# [TASK STATEMENT]
Your job is to return every line of the listing holding the string "Berlin".

# [SOURCE DATA]

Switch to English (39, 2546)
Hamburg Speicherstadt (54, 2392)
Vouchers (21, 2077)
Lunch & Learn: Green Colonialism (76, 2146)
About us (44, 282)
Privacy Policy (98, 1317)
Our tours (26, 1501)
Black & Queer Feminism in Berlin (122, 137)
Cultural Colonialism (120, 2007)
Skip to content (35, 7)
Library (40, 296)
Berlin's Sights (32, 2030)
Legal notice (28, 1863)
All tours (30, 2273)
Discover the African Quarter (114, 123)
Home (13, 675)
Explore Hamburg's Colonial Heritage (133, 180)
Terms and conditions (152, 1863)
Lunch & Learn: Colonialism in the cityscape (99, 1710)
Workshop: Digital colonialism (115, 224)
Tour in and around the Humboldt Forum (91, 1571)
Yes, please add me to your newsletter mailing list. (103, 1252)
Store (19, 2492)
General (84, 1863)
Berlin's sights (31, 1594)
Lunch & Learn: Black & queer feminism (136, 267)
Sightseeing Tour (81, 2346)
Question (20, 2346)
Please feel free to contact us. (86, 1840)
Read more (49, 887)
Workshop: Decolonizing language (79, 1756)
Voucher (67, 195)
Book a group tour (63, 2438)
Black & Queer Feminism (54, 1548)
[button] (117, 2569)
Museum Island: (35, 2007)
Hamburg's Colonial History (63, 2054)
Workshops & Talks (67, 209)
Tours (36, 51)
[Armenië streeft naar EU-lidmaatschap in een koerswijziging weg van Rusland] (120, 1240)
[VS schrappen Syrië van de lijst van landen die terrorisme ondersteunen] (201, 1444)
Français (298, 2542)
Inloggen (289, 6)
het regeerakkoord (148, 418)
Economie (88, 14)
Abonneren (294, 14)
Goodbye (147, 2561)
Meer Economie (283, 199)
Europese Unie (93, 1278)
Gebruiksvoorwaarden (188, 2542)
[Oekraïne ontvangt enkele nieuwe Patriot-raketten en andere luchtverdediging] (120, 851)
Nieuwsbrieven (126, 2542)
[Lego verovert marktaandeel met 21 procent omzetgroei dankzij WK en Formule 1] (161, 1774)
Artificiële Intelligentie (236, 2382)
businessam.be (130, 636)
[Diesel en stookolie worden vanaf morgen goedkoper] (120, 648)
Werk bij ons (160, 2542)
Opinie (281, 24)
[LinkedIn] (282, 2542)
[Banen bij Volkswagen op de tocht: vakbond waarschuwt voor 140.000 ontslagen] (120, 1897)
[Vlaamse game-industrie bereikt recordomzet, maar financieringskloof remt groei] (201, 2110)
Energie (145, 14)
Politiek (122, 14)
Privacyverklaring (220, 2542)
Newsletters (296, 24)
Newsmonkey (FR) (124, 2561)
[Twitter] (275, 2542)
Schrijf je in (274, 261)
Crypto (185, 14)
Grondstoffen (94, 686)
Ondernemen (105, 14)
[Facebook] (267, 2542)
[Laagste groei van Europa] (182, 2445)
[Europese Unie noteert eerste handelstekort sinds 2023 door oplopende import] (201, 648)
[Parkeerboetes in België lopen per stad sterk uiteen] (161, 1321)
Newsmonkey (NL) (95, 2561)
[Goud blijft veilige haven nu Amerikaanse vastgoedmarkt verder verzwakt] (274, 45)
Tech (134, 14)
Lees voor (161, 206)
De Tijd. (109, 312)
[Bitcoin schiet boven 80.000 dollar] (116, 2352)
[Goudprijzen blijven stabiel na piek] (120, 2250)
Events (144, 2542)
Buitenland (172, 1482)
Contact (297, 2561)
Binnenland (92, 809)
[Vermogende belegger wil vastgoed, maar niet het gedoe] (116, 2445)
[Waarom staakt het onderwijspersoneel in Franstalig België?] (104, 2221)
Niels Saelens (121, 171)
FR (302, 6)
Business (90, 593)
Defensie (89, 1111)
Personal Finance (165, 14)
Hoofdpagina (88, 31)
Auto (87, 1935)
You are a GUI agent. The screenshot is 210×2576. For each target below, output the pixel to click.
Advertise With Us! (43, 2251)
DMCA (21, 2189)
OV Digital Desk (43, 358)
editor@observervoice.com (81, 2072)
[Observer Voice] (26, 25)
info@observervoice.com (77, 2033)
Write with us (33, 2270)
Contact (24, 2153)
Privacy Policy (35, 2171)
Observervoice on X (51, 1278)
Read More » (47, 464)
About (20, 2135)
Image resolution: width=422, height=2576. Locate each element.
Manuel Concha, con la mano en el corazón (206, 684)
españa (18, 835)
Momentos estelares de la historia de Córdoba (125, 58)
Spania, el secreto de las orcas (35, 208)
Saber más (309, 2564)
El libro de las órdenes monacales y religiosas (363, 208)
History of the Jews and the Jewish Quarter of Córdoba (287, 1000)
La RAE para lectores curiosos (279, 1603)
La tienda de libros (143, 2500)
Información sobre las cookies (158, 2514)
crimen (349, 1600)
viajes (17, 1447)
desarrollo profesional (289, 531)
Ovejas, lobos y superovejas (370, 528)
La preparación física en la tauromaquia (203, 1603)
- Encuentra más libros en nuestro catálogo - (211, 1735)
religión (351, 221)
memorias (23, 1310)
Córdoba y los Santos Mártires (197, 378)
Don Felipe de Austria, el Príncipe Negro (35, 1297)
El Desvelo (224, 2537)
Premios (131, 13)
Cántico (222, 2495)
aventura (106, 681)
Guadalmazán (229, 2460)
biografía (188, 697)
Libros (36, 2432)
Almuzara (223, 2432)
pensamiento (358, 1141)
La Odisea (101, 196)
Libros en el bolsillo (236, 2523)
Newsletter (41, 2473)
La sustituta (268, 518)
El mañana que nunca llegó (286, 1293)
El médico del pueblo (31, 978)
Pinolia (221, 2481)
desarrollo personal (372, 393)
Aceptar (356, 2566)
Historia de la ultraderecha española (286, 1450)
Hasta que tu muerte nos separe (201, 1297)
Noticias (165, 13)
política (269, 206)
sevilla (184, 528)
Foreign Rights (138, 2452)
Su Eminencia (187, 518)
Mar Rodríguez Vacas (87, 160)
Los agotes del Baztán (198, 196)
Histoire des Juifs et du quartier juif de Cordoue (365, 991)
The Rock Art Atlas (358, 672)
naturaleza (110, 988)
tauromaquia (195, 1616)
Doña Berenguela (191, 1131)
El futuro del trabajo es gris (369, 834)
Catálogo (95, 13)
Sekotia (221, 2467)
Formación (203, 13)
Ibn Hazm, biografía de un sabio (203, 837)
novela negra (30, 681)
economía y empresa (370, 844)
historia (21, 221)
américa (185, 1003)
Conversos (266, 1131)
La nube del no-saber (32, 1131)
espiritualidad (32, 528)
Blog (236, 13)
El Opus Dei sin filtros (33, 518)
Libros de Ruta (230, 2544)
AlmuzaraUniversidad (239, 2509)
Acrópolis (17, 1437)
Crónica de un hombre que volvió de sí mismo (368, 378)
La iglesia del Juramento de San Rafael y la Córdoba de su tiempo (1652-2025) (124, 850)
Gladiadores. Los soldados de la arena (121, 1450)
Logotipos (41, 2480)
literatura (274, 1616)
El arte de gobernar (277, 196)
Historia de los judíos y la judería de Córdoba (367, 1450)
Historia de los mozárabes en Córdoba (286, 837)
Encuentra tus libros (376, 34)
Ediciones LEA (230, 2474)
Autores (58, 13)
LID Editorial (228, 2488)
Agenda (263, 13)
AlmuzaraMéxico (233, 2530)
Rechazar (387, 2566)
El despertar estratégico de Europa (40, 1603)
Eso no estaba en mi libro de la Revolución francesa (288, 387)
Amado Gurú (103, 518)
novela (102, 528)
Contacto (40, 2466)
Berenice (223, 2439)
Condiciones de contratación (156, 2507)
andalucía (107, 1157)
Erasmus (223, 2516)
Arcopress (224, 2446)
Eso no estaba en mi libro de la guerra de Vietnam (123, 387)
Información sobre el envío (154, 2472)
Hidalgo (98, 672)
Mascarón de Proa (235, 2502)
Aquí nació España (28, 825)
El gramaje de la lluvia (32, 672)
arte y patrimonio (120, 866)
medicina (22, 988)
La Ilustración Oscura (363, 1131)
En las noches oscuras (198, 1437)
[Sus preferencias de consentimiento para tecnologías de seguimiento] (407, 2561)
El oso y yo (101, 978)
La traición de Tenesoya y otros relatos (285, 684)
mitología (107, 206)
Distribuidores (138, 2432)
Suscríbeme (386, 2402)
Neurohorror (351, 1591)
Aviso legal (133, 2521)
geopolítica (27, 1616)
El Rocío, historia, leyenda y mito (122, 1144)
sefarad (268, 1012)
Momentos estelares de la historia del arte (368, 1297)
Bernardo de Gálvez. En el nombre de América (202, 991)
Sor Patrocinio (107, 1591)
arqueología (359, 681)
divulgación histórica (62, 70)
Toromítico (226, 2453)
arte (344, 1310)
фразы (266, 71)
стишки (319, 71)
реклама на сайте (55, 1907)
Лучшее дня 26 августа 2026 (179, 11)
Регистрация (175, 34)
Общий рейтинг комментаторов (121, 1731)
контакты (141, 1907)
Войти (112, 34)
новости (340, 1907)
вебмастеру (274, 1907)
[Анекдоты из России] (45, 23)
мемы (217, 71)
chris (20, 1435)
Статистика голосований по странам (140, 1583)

# [RESPONSE TO THIS TASK]
Black & Queer Feminism in Berlin (122, 137)
Berlin's Sights (32, 2030)
Berlin's sights (31, 1594)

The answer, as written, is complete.